### 作業内容
積層造形方法についての文書抜粋を、最後の文の直後から引き継いで書き進めること。

### 文書抜粋
※ ※ ※
溶加材を溶融、凝固させたビードを、該ビードの形成順を定めた積層計画に従って基材の表面に積層して積層造形物を形成する積層造形方法であって、
前記積層計画によって決定されるビード形成軌道に沿って、前記ビードを積層するビード積層工程と、
互いに隣接したビード同士間に形成される複数のV溝部で発生したスラグを、スラグ除去ツールを用いて除去するスラグ除去工程と、
を有し、
前記スラグ除去工程は、
前記積層計画のビード形状と前記ビード形成軌道の情報から、前記ビード形成軌道に直交する軌道方向垂直断面における前記V溝部を形成するビードのビード高さHとビード幅Wとの寸法比H/Wを求め、
複数の前記V溝部のうち前記寸法比H/Wが0.2を超えるV溝部を除去候補箇所として抽出し、
抽出された前記除去候補箇所の前記スラグを除去する、
積層造形方法。
【発明の効果】
【0008】
本発明によれば、スラグ巻き込みが懸念される箇所を優先してスラグを除去することで、高速且つ高品質に積層造形物を形成できる。
【図面の簡単な説明】
【0009】
図1図1は、積層造形システムの概略構成図である。
図2図2は、図1に示す積層造形システムにより形成される積層造形物の模式的な一例を示す断面図である。
図3図3は、スラグの除去候補箇所及びスラグ除去ツールの突き当て方向の決定手順を示す説明図である。
図4図4の(A)~(C)は、図2の示す積層造形物を造形する工程を段階的に示す工程説明図である。
図5図5の(A)~(D)は、図2の示す積層造形物を造形する工程を段階的に示す工程説明図である。
図6図6の(A),(B)は、ビードの形成順に応じたV溝部の開き角を示す説明図である。
図7図7は、従来の方法における問題点を説明する説明図である。
図8図8は、図7で説明した問題点を解消するためのスラグ除去ツールの突き当て方法を示す説明図である。
図9図9は、図8におけるスラグとV溝部の部分の拡大図を示し、スラグ除去前の状態を説明する説明図である。
図10図10は、図8におけるスラグとV溝部の部分の拡大図を示し、スラグ除去後の状態を説明する説明図である。
【発明を実施するための形態】
【0010】
以下、本発明の実施形態について、図面を参照して詳細に説明する。
【0011】
<積層造形システムの構成>
図1に示すように、本実施形態の積層造形物を形成する積層造形システム100は、積層造形装置11と、スラグ除去装置13と、積層造形装置11及びスラグ除去装置13を統括制御するコントローラ15と、を備える。
【0012】
積層造形装置11は、先端軸にトーチ17を有する溶接ロボット19と、トーチ17に溶加材(溶接ワイヤ)Mを供給する溶加材供給部21とを有する。トーチ17は、溶加材Mを先端から突出した状態に保持する。
※ ※ ※
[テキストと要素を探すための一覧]

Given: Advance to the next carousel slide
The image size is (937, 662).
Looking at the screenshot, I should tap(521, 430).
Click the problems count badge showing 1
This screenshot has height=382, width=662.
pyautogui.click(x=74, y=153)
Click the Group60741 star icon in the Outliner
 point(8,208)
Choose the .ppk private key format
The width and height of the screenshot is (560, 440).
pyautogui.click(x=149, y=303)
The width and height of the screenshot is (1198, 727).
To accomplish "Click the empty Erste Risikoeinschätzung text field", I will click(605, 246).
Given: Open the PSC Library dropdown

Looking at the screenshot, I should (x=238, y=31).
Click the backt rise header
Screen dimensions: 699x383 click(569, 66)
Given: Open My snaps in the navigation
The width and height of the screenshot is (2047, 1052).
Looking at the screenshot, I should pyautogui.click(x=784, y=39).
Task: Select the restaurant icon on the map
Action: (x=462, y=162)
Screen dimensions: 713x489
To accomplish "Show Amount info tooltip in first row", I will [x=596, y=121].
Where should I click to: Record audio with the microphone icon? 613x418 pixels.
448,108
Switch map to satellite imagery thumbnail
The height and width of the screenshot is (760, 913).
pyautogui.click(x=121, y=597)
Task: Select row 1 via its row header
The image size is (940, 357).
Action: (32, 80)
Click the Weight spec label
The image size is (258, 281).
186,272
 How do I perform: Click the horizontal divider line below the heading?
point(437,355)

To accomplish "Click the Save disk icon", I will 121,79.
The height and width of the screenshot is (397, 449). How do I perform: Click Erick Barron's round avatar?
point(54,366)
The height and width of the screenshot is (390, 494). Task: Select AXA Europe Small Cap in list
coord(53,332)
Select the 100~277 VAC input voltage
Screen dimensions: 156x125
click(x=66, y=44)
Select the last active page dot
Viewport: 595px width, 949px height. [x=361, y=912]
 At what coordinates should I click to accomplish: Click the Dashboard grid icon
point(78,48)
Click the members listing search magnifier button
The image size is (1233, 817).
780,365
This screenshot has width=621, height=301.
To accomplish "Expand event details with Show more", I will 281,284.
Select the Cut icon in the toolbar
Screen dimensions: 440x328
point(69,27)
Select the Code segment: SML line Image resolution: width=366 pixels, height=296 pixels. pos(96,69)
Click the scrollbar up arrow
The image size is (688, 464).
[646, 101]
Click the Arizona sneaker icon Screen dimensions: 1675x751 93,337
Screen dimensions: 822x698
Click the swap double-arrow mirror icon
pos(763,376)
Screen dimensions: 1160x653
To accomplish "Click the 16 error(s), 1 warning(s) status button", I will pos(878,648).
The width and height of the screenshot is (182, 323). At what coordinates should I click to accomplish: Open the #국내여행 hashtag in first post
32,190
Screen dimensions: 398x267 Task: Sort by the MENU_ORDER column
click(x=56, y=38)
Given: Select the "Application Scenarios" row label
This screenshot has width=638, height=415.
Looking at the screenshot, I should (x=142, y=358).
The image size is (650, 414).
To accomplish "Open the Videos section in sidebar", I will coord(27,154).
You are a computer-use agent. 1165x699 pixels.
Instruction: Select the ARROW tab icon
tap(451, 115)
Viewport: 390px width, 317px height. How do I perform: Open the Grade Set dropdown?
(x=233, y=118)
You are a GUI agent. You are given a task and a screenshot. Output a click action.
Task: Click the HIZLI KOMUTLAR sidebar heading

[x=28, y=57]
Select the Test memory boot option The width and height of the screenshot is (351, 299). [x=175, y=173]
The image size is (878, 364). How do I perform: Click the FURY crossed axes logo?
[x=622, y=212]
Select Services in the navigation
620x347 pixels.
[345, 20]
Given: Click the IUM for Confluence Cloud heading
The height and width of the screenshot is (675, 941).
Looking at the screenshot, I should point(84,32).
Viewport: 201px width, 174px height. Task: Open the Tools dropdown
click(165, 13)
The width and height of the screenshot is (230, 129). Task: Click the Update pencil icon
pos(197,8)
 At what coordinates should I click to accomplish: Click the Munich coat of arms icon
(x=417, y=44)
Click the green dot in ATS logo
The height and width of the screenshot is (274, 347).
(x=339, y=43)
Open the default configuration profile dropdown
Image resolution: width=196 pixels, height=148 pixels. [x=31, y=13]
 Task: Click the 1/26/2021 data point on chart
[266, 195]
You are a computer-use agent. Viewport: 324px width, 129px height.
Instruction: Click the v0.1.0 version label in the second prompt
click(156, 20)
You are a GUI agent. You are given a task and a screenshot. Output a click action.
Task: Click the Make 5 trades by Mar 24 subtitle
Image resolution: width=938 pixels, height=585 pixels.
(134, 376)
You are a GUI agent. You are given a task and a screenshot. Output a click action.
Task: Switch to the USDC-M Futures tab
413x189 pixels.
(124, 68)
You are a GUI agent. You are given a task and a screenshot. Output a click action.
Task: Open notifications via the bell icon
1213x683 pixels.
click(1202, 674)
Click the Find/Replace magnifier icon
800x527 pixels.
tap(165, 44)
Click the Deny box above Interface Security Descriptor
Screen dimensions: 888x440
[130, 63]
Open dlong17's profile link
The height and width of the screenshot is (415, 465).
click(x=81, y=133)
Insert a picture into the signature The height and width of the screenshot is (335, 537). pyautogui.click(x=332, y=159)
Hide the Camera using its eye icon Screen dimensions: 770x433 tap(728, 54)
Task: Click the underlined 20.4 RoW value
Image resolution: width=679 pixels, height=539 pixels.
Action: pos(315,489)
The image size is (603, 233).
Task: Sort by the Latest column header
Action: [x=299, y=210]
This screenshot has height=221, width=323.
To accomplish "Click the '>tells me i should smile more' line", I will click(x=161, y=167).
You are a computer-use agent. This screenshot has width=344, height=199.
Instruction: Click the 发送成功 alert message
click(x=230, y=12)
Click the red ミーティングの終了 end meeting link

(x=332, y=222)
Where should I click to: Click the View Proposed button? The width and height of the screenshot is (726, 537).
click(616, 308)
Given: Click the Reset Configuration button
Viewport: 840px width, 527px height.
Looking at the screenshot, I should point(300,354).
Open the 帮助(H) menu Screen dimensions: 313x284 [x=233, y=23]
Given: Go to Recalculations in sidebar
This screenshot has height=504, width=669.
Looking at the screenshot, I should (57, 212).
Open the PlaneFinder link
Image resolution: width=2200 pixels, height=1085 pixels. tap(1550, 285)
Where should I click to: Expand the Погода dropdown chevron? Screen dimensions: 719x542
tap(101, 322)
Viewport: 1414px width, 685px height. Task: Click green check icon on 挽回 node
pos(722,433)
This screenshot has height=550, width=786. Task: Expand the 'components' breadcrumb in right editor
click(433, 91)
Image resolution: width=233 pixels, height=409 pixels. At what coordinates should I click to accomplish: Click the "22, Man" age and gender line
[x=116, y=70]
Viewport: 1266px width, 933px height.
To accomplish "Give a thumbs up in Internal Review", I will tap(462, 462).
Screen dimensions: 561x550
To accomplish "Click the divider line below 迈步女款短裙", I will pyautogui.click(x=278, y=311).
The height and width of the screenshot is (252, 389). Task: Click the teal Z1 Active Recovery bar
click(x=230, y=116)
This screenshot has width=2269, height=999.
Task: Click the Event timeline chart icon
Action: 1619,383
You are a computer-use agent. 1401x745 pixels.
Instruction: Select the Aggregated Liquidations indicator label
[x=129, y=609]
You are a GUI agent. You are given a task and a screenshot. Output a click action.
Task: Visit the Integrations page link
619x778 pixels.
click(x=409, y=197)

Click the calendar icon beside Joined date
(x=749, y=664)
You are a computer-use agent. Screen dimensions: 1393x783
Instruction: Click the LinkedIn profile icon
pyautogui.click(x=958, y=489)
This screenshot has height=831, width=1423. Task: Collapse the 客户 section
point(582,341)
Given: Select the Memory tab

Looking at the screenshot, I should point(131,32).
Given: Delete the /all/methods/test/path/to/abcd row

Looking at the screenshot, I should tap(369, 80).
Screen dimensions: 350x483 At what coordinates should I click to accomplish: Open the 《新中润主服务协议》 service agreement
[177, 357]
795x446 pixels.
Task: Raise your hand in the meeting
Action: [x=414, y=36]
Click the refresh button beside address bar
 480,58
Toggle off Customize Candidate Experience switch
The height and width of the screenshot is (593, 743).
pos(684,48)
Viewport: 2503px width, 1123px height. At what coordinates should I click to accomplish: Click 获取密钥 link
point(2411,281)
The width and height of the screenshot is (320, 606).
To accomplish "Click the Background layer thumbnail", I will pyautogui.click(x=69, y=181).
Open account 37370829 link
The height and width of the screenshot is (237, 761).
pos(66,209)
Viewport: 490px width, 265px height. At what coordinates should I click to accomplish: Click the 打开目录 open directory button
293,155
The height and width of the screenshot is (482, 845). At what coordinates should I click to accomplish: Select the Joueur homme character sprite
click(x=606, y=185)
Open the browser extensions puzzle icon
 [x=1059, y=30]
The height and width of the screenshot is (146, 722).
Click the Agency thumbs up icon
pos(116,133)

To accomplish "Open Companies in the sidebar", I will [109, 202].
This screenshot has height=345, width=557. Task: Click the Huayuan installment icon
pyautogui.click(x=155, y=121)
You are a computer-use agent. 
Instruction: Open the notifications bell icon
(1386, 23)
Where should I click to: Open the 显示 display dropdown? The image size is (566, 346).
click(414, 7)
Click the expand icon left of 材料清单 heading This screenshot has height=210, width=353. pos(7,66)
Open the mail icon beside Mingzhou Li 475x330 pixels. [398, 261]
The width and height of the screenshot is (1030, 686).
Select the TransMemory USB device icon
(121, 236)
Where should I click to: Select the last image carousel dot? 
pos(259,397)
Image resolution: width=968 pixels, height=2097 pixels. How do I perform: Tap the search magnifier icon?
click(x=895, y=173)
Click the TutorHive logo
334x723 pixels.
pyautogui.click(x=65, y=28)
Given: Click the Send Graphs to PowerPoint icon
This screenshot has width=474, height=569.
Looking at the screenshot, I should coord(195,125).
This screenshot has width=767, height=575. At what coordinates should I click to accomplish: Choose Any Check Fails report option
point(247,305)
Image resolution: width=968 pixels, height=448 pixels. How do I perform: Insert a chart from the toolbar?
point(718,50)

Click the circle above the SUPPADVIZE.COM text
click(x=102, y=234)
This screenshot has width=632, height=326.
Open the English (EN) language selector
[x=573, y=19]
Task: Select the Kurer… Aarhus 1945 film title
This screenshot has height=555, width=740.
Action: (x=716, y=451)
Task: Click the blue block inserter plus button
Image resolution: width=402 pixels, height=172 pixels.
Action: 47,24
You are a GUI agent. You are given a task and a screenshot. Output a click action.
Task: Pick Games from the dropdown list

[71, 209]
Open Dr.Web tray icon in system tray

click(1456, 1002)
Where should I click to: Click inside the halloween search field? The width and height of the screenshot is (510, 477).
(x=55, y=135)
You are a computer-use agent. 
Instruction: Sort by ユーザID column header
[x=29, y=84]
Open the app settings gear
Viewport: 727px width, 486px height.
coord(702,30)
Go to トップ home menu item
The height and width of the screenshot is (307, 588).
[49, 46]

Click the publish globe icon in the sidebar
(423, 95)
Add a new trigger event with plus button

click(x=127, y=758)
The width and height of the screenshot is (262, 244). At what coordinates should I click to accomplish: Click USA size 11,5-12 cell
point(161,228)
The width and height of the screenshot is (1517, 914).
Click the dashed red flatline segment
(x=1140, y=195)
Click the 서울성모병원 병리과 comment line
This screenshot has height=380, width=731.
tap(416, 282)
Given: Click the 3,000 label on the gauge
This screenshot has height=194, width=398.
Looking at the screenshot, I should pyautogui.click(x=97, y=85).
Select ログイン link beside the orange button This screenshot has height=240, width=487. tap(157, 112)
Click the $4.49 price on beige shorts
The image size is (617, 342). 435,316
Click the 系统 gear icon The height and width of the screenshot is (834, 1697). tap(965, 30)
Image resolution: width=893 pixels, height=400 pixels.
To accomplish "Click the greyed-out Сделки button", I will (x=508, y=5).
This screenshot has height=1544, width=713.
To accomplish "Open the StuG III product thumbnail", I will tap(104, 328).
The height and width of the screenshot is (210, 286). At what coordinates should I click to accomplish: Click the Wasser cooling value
※ ※ ※
### 解答出力
【0013】
溶接ロボット19は、多関節ロボットであり、先端軸に設けたトーチ17には、溶加材Mが連続供給可能に支持される。トーチ17の位置や姿勢は、ロボットアームの自由度の範囲で3次元的に任意に設定可能となっている。
【0014】
トーチ17は、不図示のシールドノズルを有し、シールドノズルからシールドガスが供給される。本構成で用いられるアーク溶接法としては、被覆アーク溶接や炭酸ガスアーク溶接等の消耗電極式、TIG溶接やプラズマアーク溶接等の非消耗電極式のいずれであってもよく、製造する積層造形物に応じて適宜選定される。
【0015】
例えば、消耗電極式の場合、シールドノズルの内部にはコンタクトチップが配置され、溶融電流が給電される溶加材Mがコンタクトチップに保持される。トーチ17は、溶加材Mを保持しつつ、シールドガス雰囲気で溶加材Mの先端からアークを発生する。溶加材Mは、ロボットアーム等に取り付けた不図示の繰り出し機構により、溶加材供給部21からトーチ17に送給される。そして、トーチ17を移動しつつ、連続送給される溶加材Mを溶融及び凝固させると、後述の基材51上に溶加材Mの溶融凝固体である線状のビード53が形成される。
【0016】
なお、溶加材Mを溶融させる熱源としては、上記したアークに限らない。例えば、アークとレーザとを併用した加熱方式、プラズマを用いる加熱方式、電子ビームやレーザを用いる加熱方式等、他の方式による熱源を採用してもよい。電子ビームやレーザにより加熱する場合、加熱量を更に細かく制御でき、溶着ビードの状態をより適正に維持して、積層造形物の更なる品質向上に寄与できる。
【0017】
溶加材Mは、あらゆる市販の溶接ワイヤを用いることができる。例えば、軟鋼,高張力鋼及び低温用鋼用のマグ溶接及びミグ溶接ソリッドワイヤ(JIS Z 3312)、軟鋼,高張力鋼及び低温用鋼用アーク溶接フラックス入りワイヤ(JIS Z 3313)等で規定されるワイヤを用いることができる。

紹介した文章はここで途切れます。